Assignment: Give back exactly the lines starting at the one with "You are a GUI" and ending at the last line of the data below. Pictures are not part of the copy.
BEGIN Listed entries
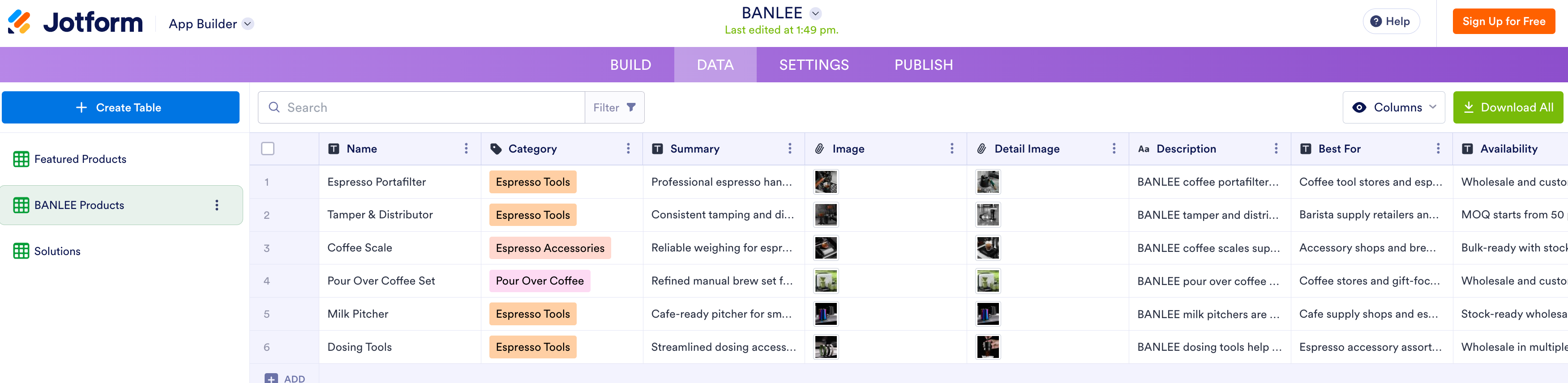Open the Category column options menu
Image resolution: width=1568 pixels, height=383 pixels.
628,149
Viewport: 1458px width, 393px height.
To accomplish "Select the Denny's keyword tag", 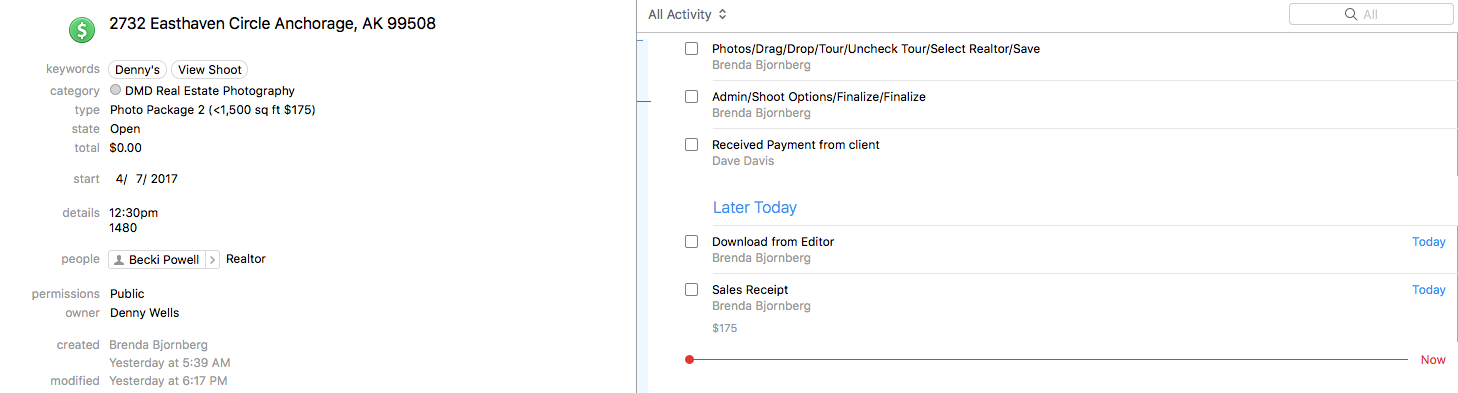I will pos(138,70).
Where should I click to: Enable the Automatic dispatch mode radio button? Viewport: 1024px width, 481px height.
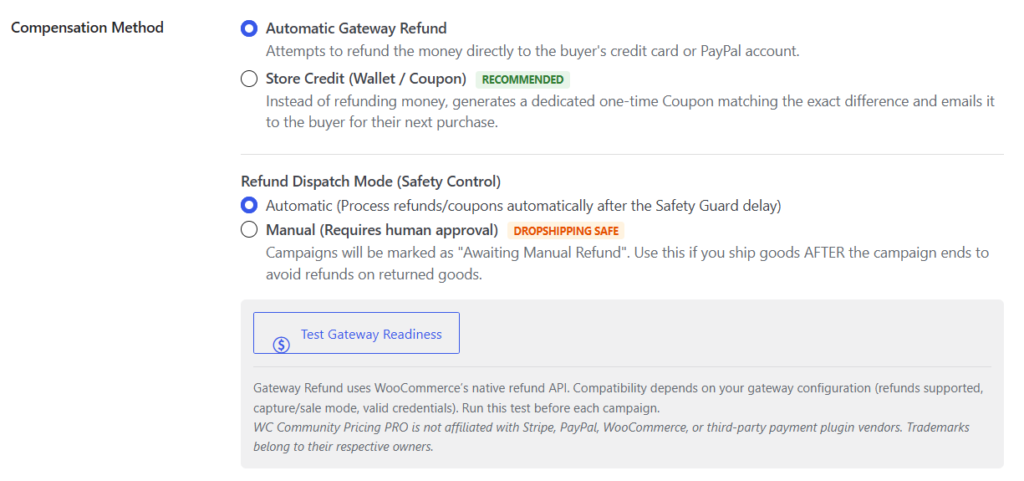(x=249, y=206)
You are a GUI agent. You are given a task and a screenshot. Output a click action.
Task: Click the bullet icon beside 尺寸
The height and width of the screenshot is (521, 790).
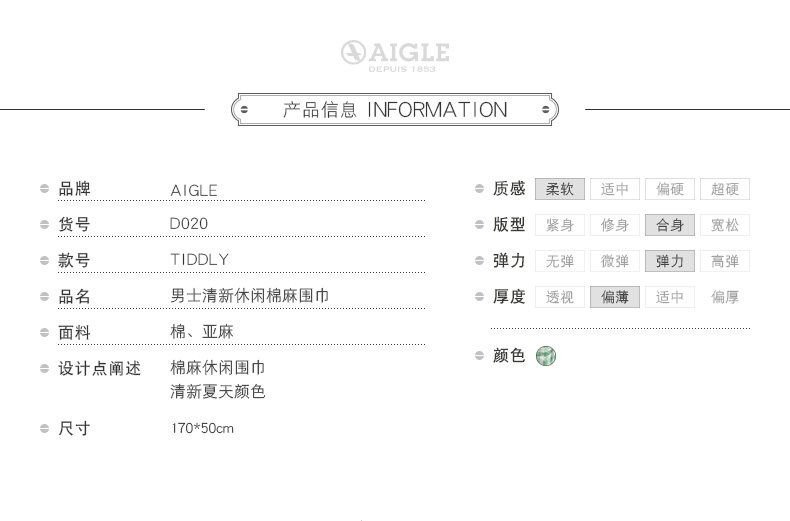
END Listed entries
Result of the task:
You are a GUI agent. You are given a task and a screenshot. Output a click action.
Task: Click the bullet icon beside 尺寸
The height and width of the screenshot is (521, 790).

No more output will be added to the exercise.